→ **Instructions to follow**:
Reproduce the items below word for word, starting at the line that contains "The height and" and stopping after the line that contains "cell-name: Пневмоударик is". Leave the pictures out of your answer.

→ **Task input**:
*** Block opens ***
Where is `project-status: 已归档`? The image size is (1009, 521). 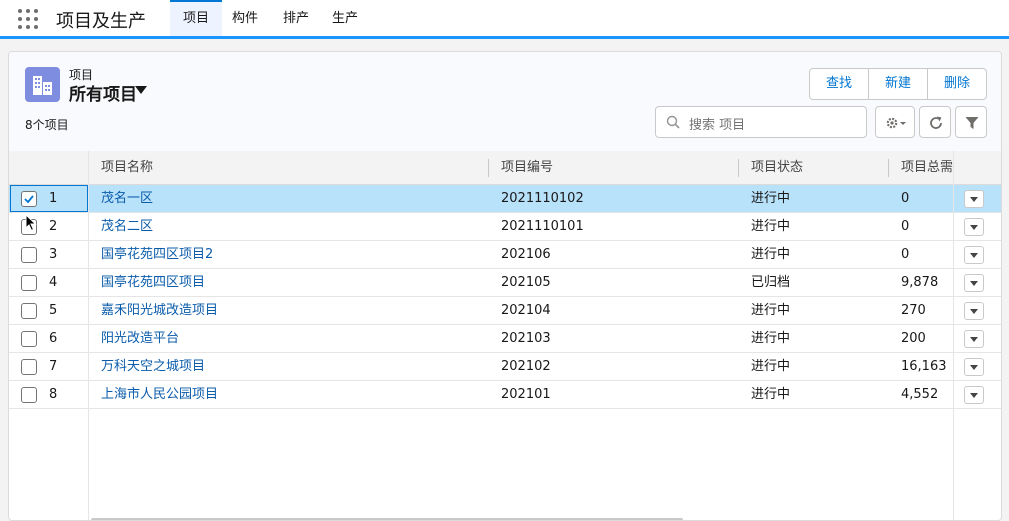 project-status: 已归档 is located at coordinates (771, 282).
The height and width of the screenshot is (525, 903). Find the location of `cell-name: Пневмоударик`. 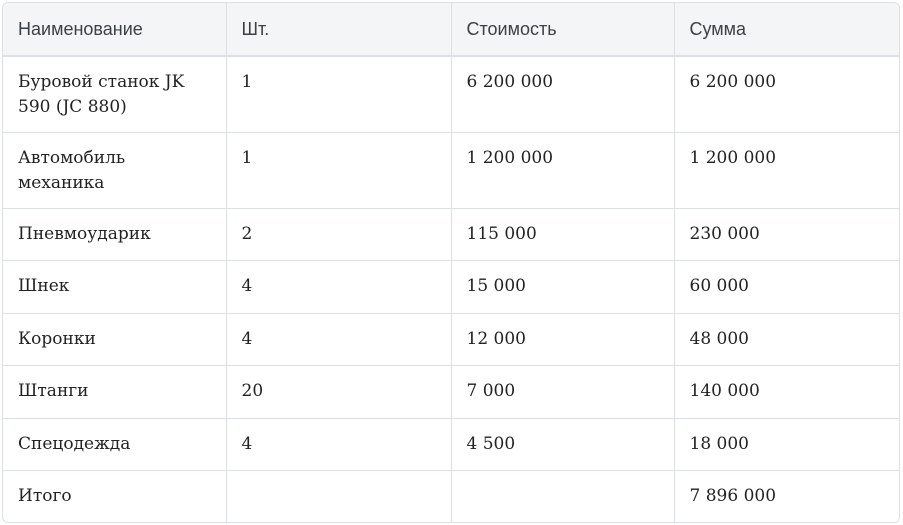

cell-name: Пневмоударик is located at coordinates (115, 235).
*** Block closes ***
*** Block opens ***
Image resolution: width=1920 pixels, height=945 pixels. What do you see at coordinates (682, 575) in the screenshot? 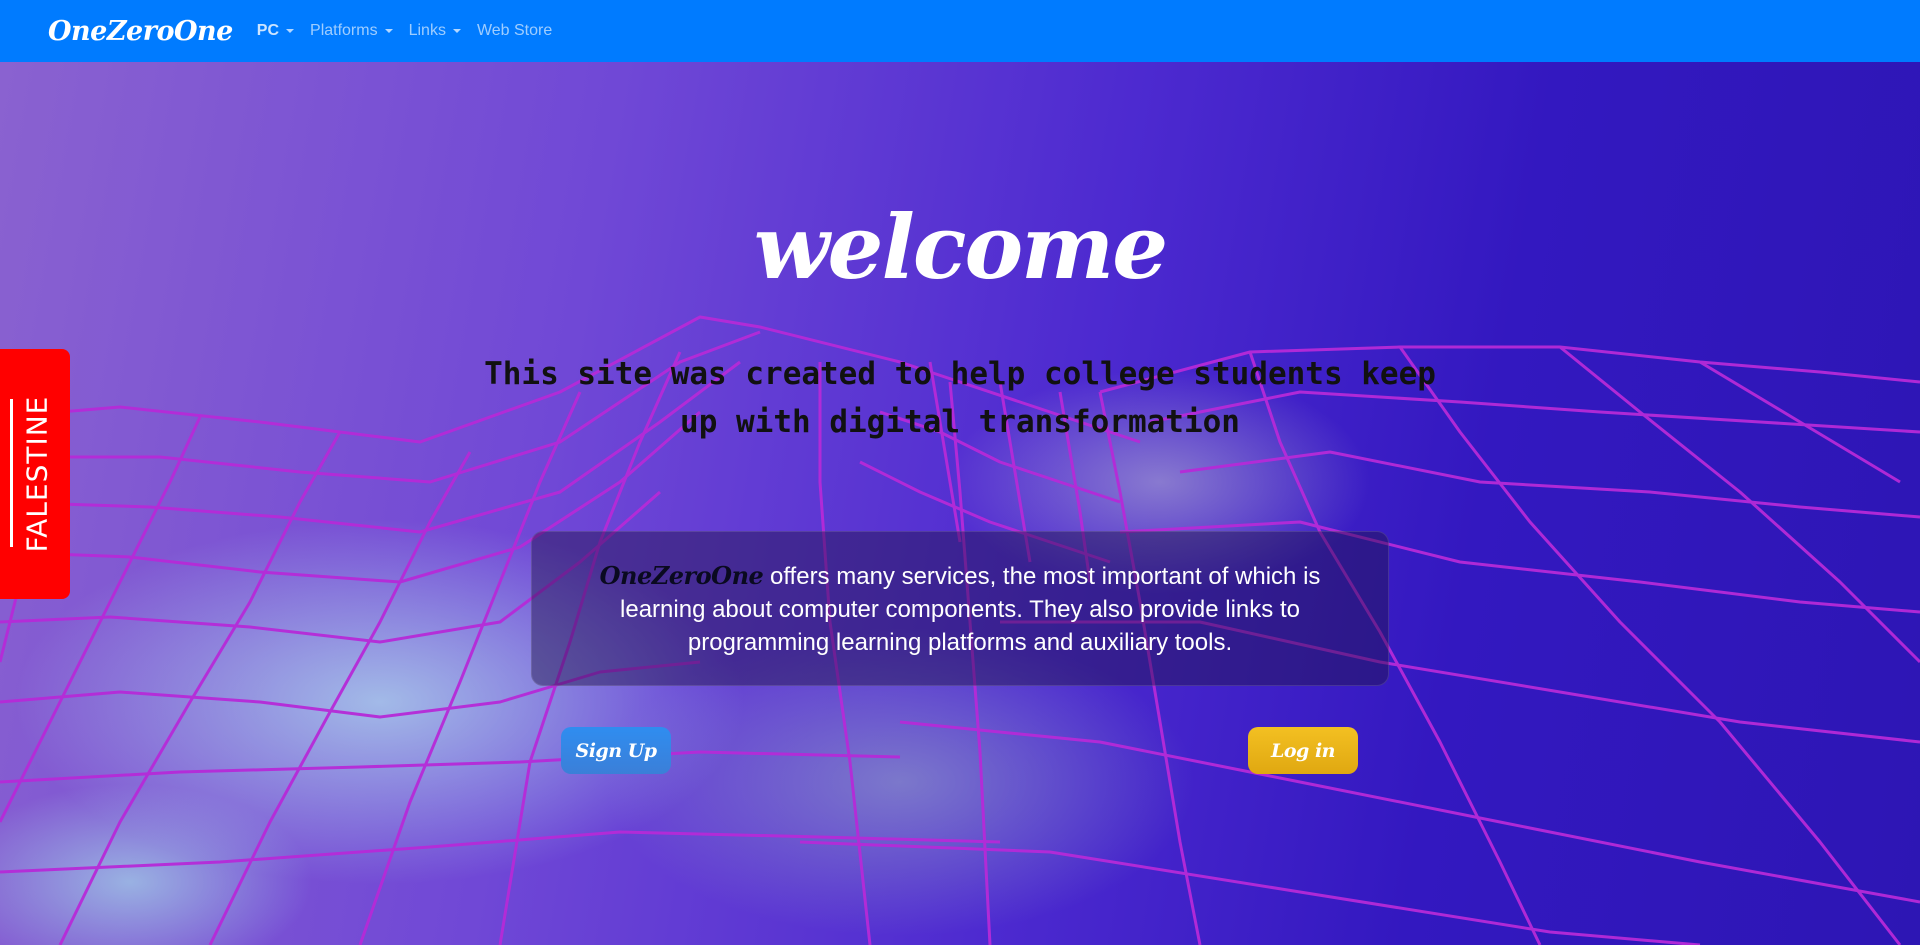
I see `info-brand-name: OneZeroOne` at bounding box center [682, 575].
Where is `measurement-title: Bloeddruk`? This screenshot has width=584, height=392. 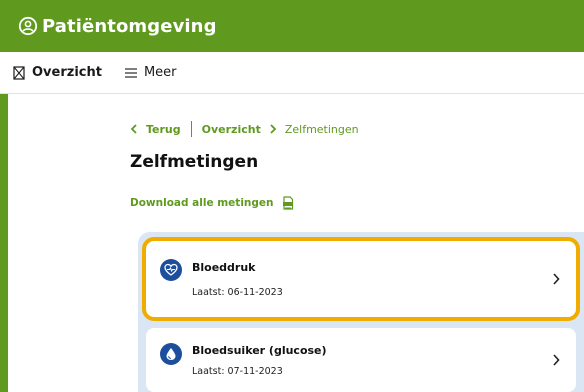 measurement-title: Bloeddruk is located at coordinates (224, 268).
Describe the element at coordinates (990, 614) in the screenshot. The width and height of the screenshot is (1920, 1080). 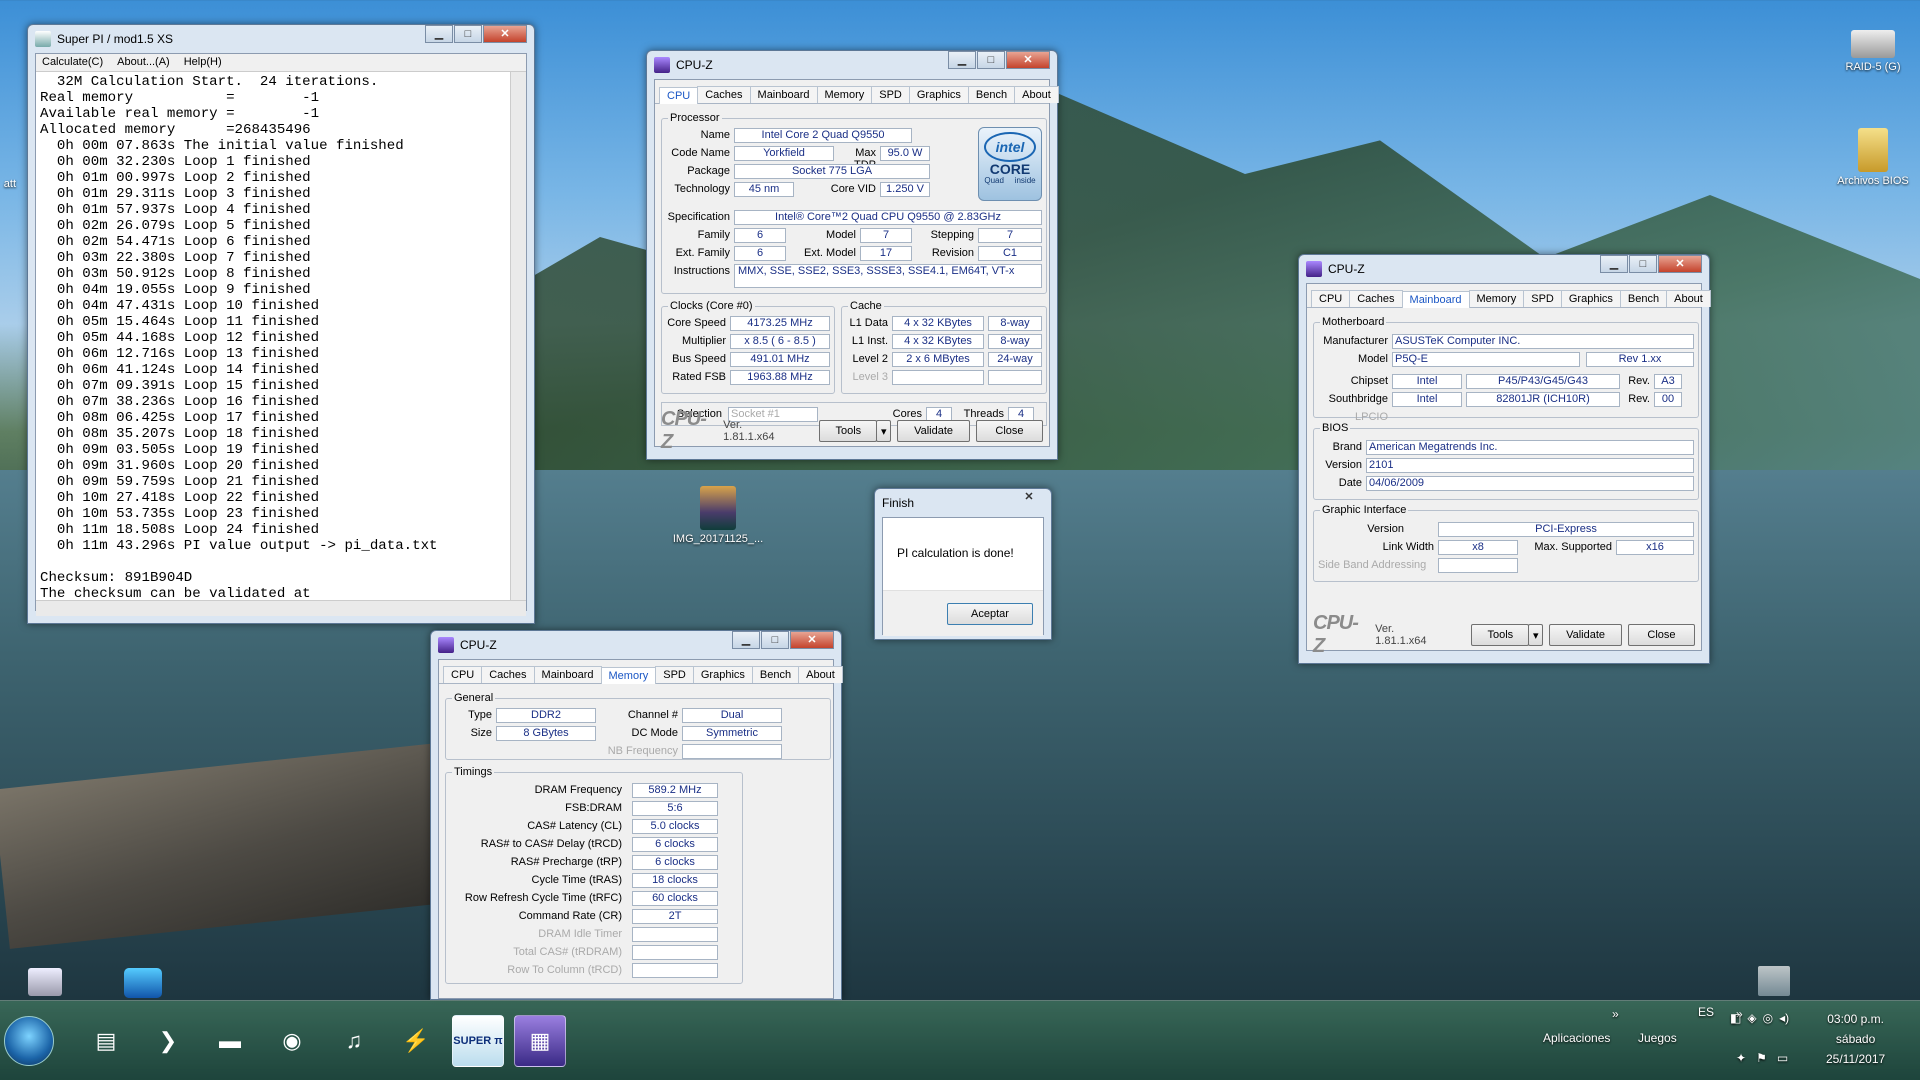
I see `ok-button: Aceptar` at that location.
*** Block closes ***
→ **Response area**:
The height and width of the screenshot is (525, 903). Find the location of `cell-name: Пневмоударик`. 

cell-name: Пневмоударик is located at coordinates (115, 235).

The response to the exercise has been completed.